YOUR TASK
Of the lines in the data below, write out exactly those from the one holding "Open search on the Apple site" through the one holding "The width and height of the screenshot is (2224, 1306).", both included.

INPUT MATERIAL
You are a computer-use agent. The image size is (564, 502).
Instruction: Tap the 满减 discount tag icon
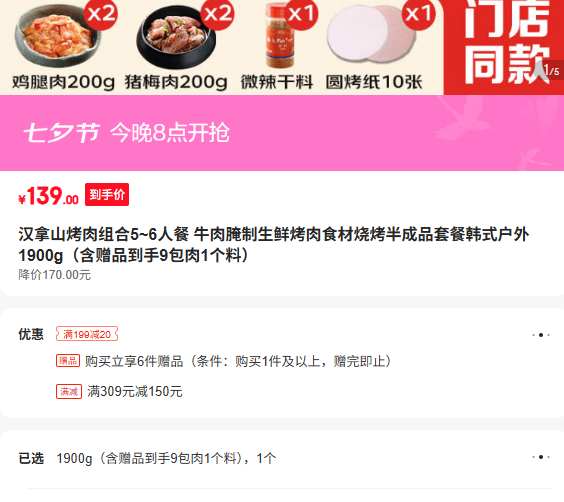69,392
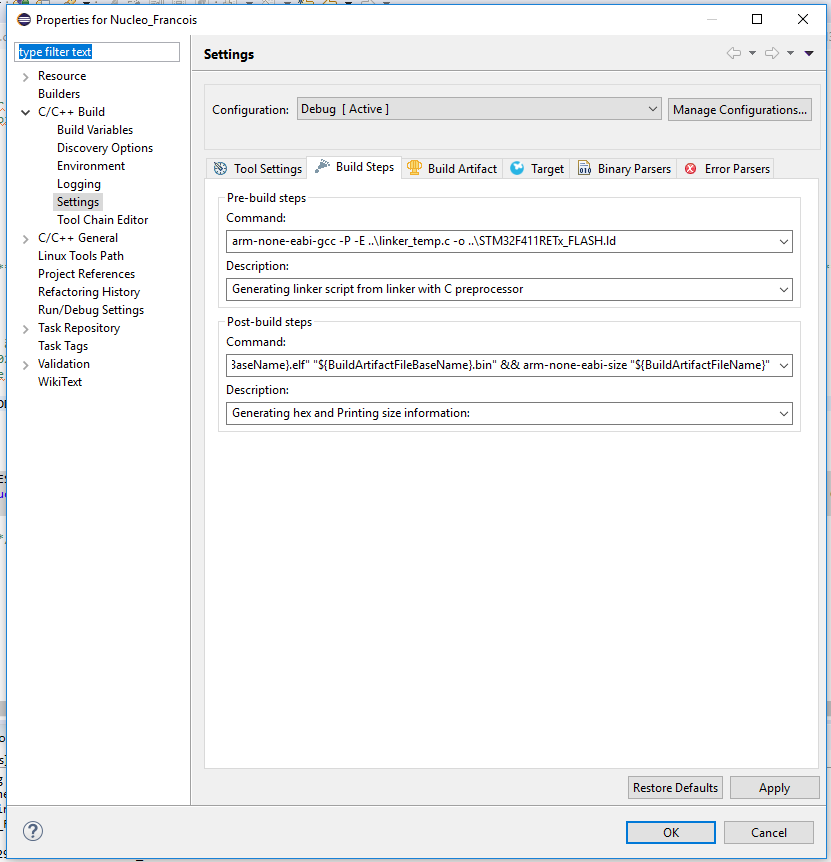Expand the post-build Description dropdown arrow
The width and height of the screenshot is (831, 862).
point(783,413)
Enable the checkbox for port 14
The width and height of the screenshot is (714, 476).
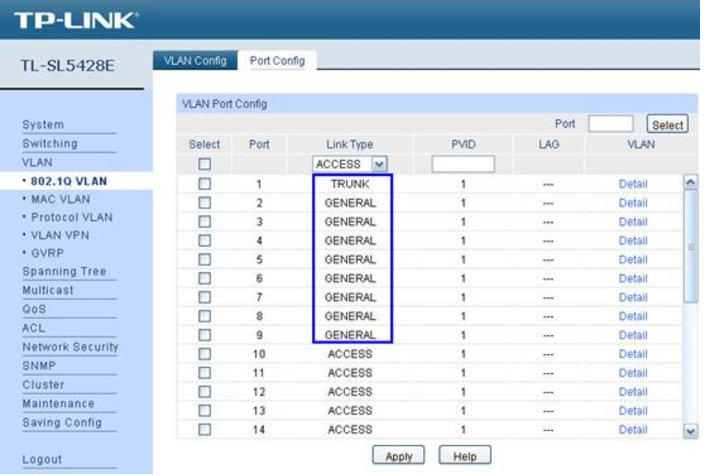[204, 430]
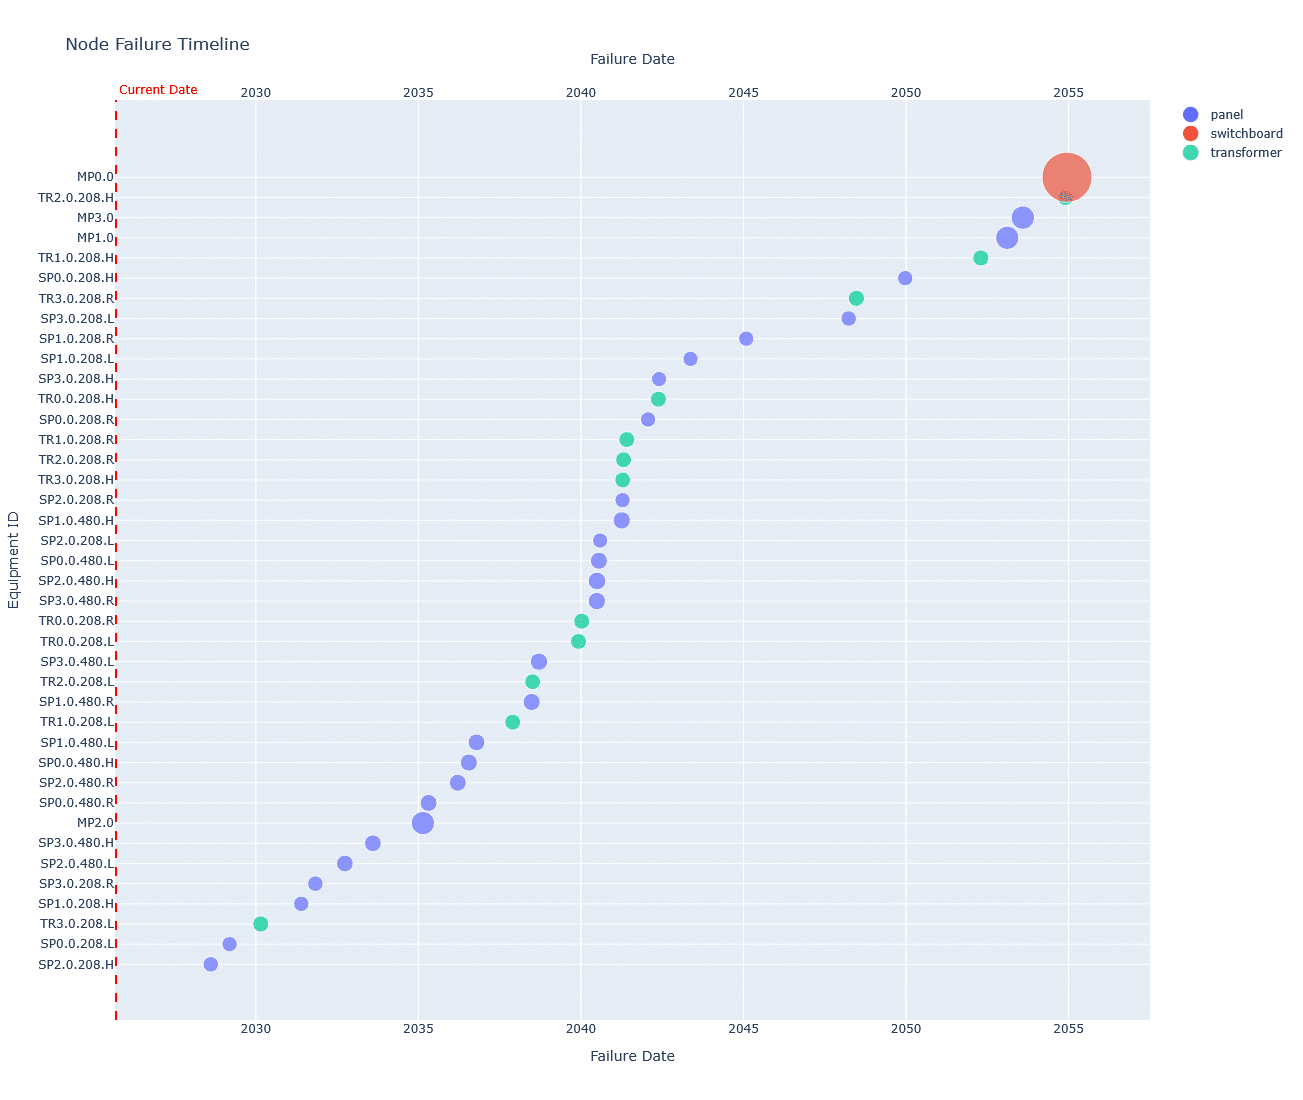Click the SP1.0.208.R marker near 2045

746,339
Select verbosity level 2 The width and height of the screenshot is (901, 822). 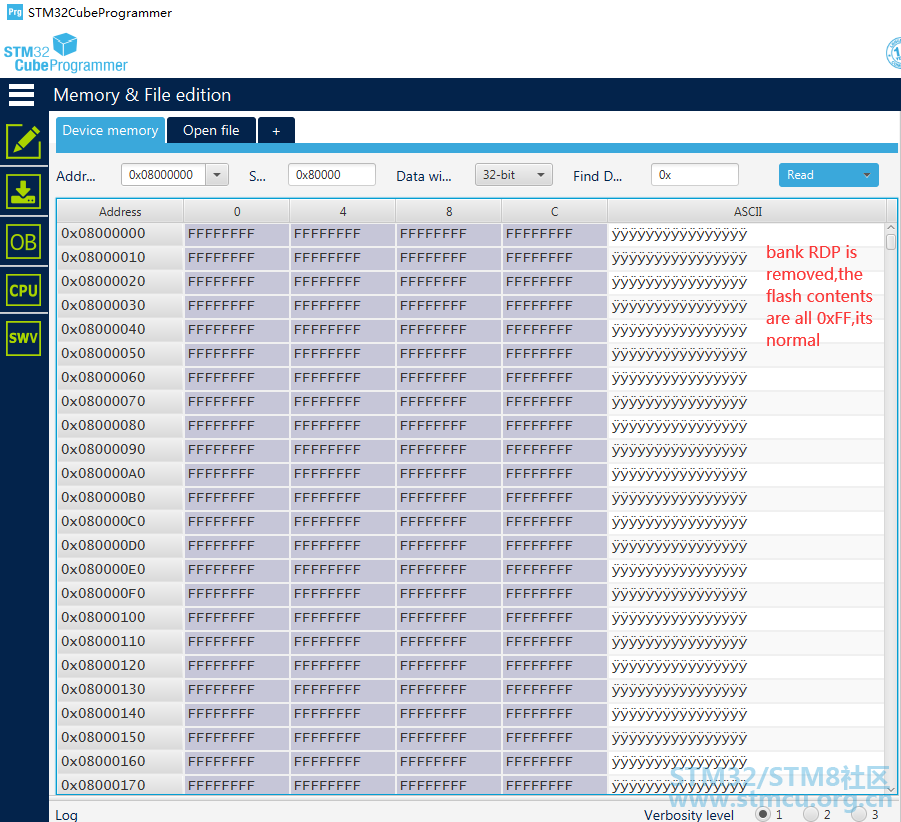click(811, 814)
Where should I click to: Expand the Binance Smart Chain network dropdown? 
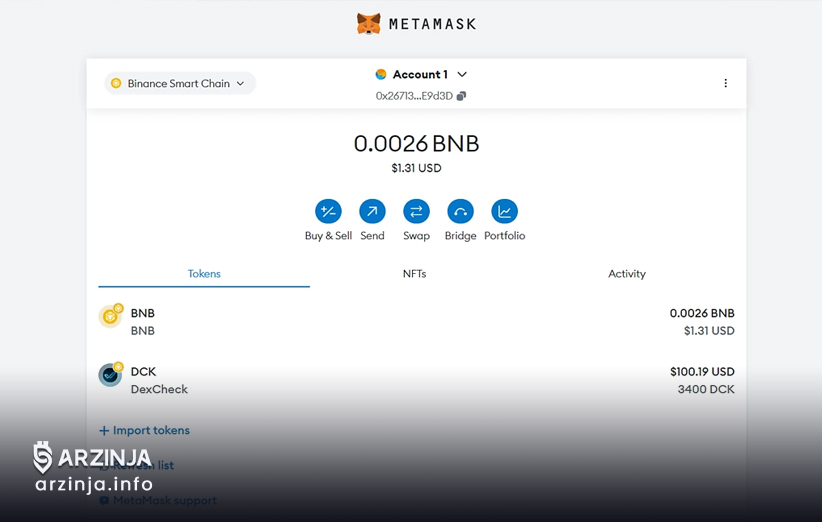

--

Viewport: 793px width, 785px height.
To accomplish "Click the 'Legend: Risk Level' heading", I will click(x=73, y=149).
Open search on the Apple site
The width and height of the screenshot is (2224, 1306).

YOUR RESPONSE
Open search on the Apple site
The width and height of the screenshot is (2224, 1306).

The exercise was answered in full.